Fosil purba yang kembali ke tanah asalnya seakan menghidupkan kembali kesadaran akan sangkan paran itu. Ia menjadi pengingat bahwa manusia tidak terputus dari bumi yang mengandungnya, dari air yang mengalirinya, dari udara yang dihirupnya.
Ini karena leluhur Nusantara tidak pernah memisahkan manusia dari alam. Dalam narasi Bali tentang Tri Hita Karana, kehidupan hanya bisa seimbang bila terjalin harmoni antara manusia dengan sesama (pawongan), dengan alam (palemahan), dan dengan Tuhan (parahyangan).
Fosil Homo erectus, yang pernah hidup sebagai bagian dari lanskap Nusantara, bukan hanya “bukti evolusi”, tetapi representasi hubungan purba antara manusia dan lingkungan. Repatriasi ini bisa dibaca sebagai kesempatan untuk mengembalikan harmoni kosmis yang tercederai oleh logika modernisasi yang rakus.
Hal ini penting karena kita kerap membaca fosil hanya dengan kacamata sains positivistik dalam pertanyaan-pertanyaan seperti berapa usianya, bagaimana evolusinya, apa nilai arkeologisnya. Padahal, kosmologi leluhur justru mengajarkan bahwa setiap jejak kehidupan adalah penanda spiritual. Fosil Dubois yang pulang bisa dibaca sebagai simbol kembalinya “ruh bumi” ke rumahnya.
Religiositas Nusantara
Di sisi lain, di tengah perdebatan global antara sains dan agama, religiositas Nusantara menawarkan cara pandang yang lebih cair. Nurcholish Madjid pernah menekankan pentingnya keterbukaan religius bahwa sains tidak harus dipertentangkan dengan iman, tapi bisa saling memperdalam (Islam: Kemodernan dan Keindonesiaan, 1987). Fosil purba yang pulang ke Nusantara memberi kita ruang untuk merasakan misteri penciptaan secara lebih konkret.
Bagi masyarakat religius, melihat tulang belulang purba bisa menumbuhkan rasa takzim tentang betapa panjangnya jalan hidup manusia, betapa rapuh tubuh kita, dan betapa besar kuasa semesta yang melingkupinya.

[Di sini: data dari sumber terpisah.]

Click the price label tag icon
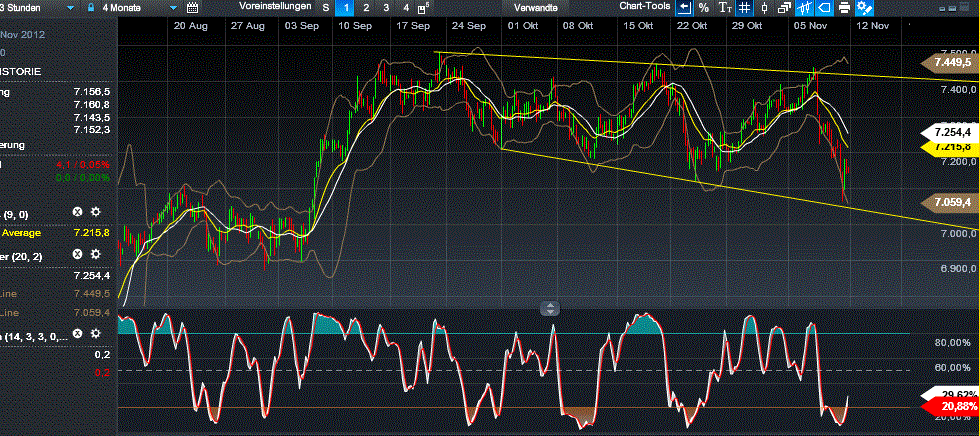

Repatriasi Dubois bukan hanya tentang mengoleksi fosil, melainkan tentang menyatukan pengetahuan ilmiah dengan perenungan spiritual, sesuatu yang menjadi ciri khas religiositas Nusantara sejak lama.
Kosmologi lokal pun sarat dengan narasi penciptaan. Dalam mitologi Bugis, misalnya, manusia dipercaya berasal dari to manurung—makhluk yang turun dari langit untuk mengatur dunia. Di Jawa, manusia dianggap bagian dari siklus kosmos yang terus bergerak. Kehadiran Homo erectus menambah lapisan narasi itu. Bahwa kita tidak hanya berasal dari langit atau dari dewa-dewa, tapi juga dari bumi yang terus berubah.
Refleksi Bangsa
Apa arti semua ini bagi kehidupan kita hari ini? Dalam suasana bangsa yang kerap terjebak dalam krisis etika—korupsi merajalela, kekerasan meningkat, alam dieksploitasi tanpa henti—repatriasi Dubois bisa menjadi cermin reflektif. Ia mengingatkan bahwa manusia bukan makhluk yang bisa hidup semaunya, melainkan bagian dari sejarah panjang yang menuntut tanggung jawab moral.
Hannah Arendt dalam Kondisi Manusia Modern (2018) menyebut manusia sebagai makhluk yang “muncul” di ruang publik. Dalam hal ini, fosil Homo erectus adalah bentuk kemunculan ulang, yang mengingatkan kita pada keberlanjutan eksistensi manusia. Nilai kemanusiaan sesungguhnya yang muncul dari repatriasi ini bukan terletak pada kebanggaan diplomatik, tapi lebih pada kesediaan kita untuk merendahkan hati di hadapan sejarah panjang kehidupan.
Kepulangan Dubois seharusnya menyadarkan kita bahwa bangsa ini tidak bisa hanya mengejar pertumbuhan ekonomi atau kemenangan politik jangka pendek. Ada tanggung jawab peradaban yang lebih besar yaitu dengan menjaga bumi, merawat sesama, dan membangun kehidupan yang selaras dengan kosmos.
Maka, ujian sesungguhnya bukan pada keberhasilan memulangkan fosil, melainkan pada bagaimana kita memaknai dan memperlakukan warisan itu. Apakah ia hanya akan berakhir di etalase museum, sekadar tontonan akademis? Ataukah ia akan menjadi ruang pembelajaran lintas generasi, yang menghubungkan sains dengan kosmologi, religiositas dengan kemanusiaan?
Jika kita gagal membaca pesan itu, repatriasi akan tinggal sebagai seremoni. Tapi bila kita mampu meresapinya, ia bisa menjadi tonggak refleksi peradaban. Bahwa dari serpihan tulang purba, bangsa ini bisa belajar menemukan arah di tengah kegelapan zaman. Repatriasi Dubois memberi kita kesempatan untuk menulis ulang narasi bangsa, bukan hanya dalam konteks politik, tapi dalam bingkai peradaban.